Luego de atravesar un paquete de hielo llegamos a la cabaña, flanqueada por el Este con una enorme y enfurecida sulfata. Montamos las tiendas entre unos círculos de piedra que protegían el débil tejido de las embravecidas ráfagas de viento. En aquella cabaña encontré una respuesta inesperada. Me encontré con un alemán que me habló de su viaje hacia el Yukón. Charlamos sobre Jack London y sobre nuestro sueño común de la infancia, aquélla ilusión por descubrir los parajes que London nos dibujaba en nuestras hambrientas mentes. En medio de Islandia, entre una rojiza sulfata rodeada de anaranjadas montañas y glaciares cubiertos de ceniza volcánica, estaba planeando viajar hacia el otro lado del océano. Algo no iba bien. "Más despacio" escuché entre las puertas de la cabaña. La rapidez suele detener las digestiones, al menos en mi sufrido estómago. El resto de la tarde lo pasé encerrado entre mi garganta, tratando de reanudar aquella interrupción digestiva que me impedía mirar al horizonte con honestidad.
A la mañana siguiente el tiempo fue más duro de lo esperado. Decidimos reconstruir nuestros pasos, desandar lo caminado. No tuve tiempo para deglutir bien lo comido y de mi boca sólo salían estúpidos sonidos que nada tenían que ver con la justicia debida a mí mismo. Podría escribir acerca del paisaje que recorrimos. Podría. Y me dolería. No sentí nada. No puedo escribir honestamente si no siento algo en mi piel. Mi estómago estaba completamente saturado. El exceso de acción satura la pasión, principal motor de mis palabras. Pasé el viaje de vuelta encerrado en mi esófago, tratando de encontrar aquella puerta por la que entrar y pisotear toda aquella comida que ansiaba ser deglutida.

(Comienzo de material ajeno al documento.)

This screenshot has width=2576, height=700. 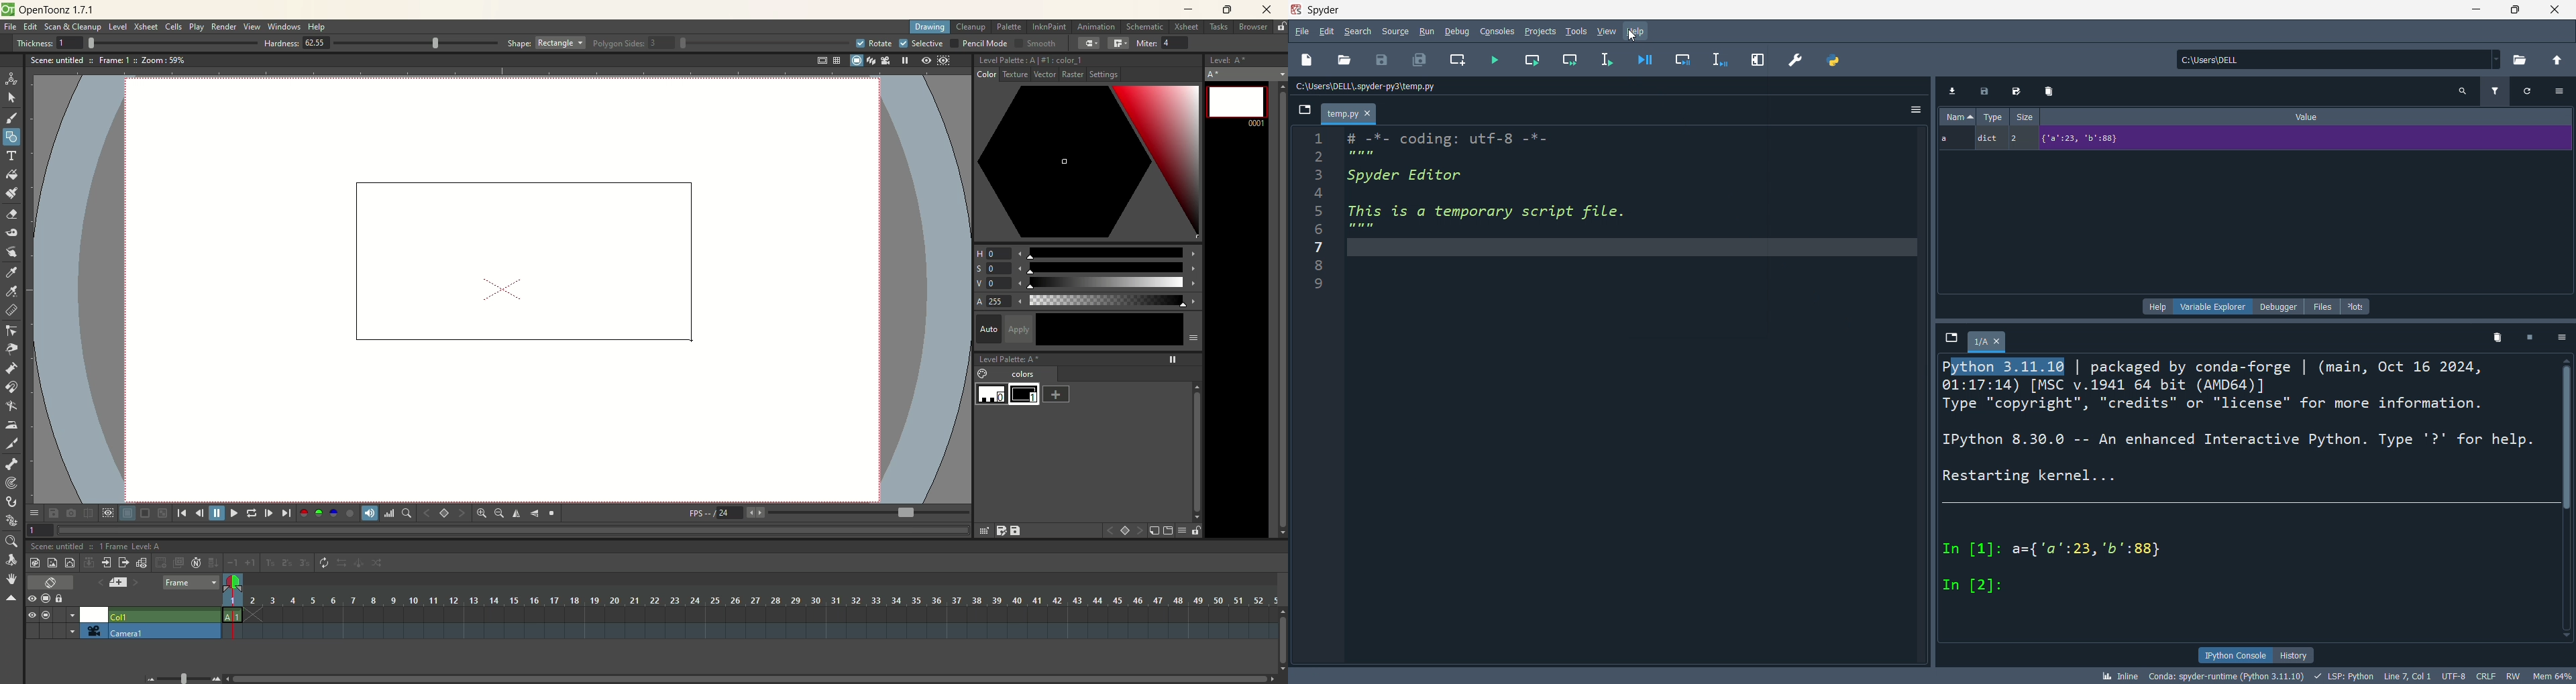 I want to click on bk Inline Conda: spyder-runtime (Python 3.11.10) + LSP: Python Line7, Coll UTF-8 CRLF RW Mem 64%, so click(x=2335, y=675).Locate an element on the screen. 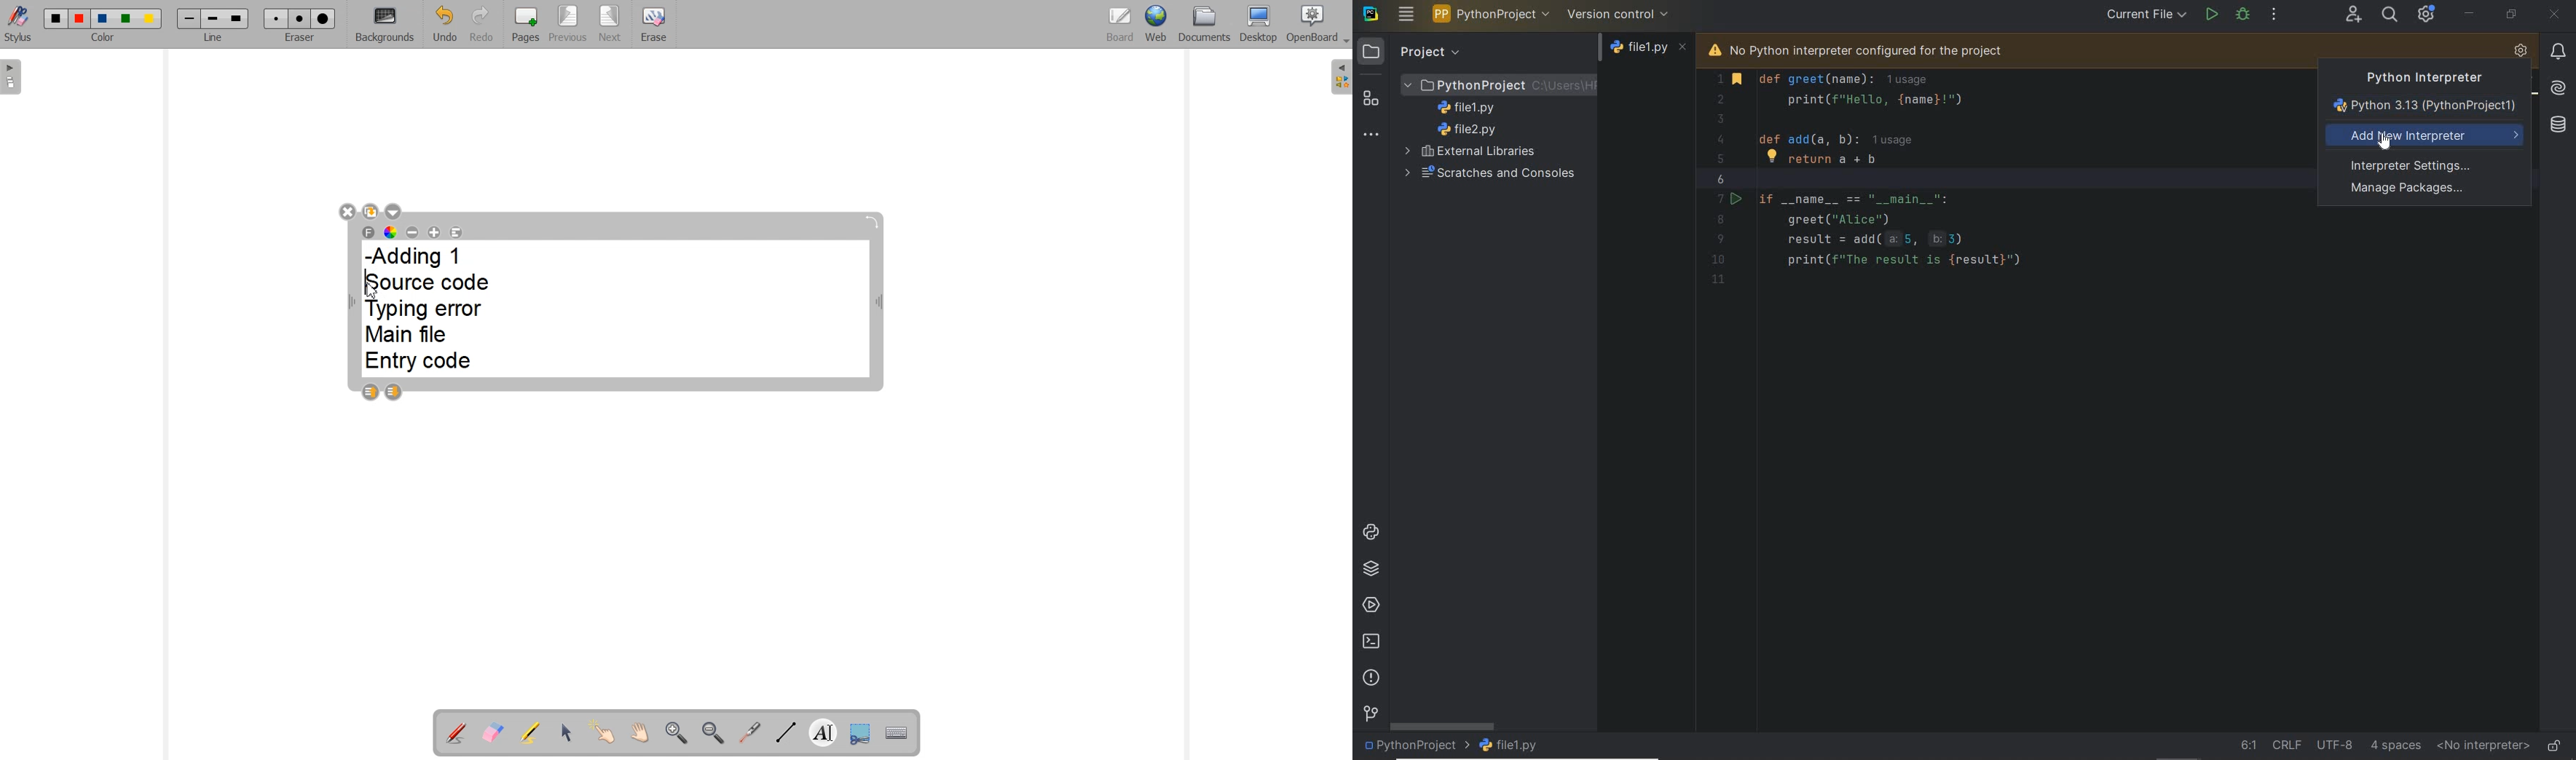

El ansia de exploración saturó mi emoción. No tuve tiempo de asimilar todo lo que iba comiendo, todo lo que iba viviendo. Sin digestión no hay comprensión. Una vez más el lenguaje, las palabras, se revelan como ése estómago que tritura lo vivido y lo hace comprensible o, en su defecto, sensible. La rápida acumulación de lo vivido sólo conduce a una experiencia turista, lejana a la sensación reflexiva que deseo encontrar en el ártico. Respirar, pausar, masticar, engullir y digerir. El exceso de comida deslizándose por el esófago satura al estómago, sumergiendo al cerebro en un baño de angustia que impide la nueva ingestión de vivencias. En mí, al menos, sé que la rapidez sólo conduce al desencanto y a la helada apatía que aleja el alado deseo de seguir viviendo.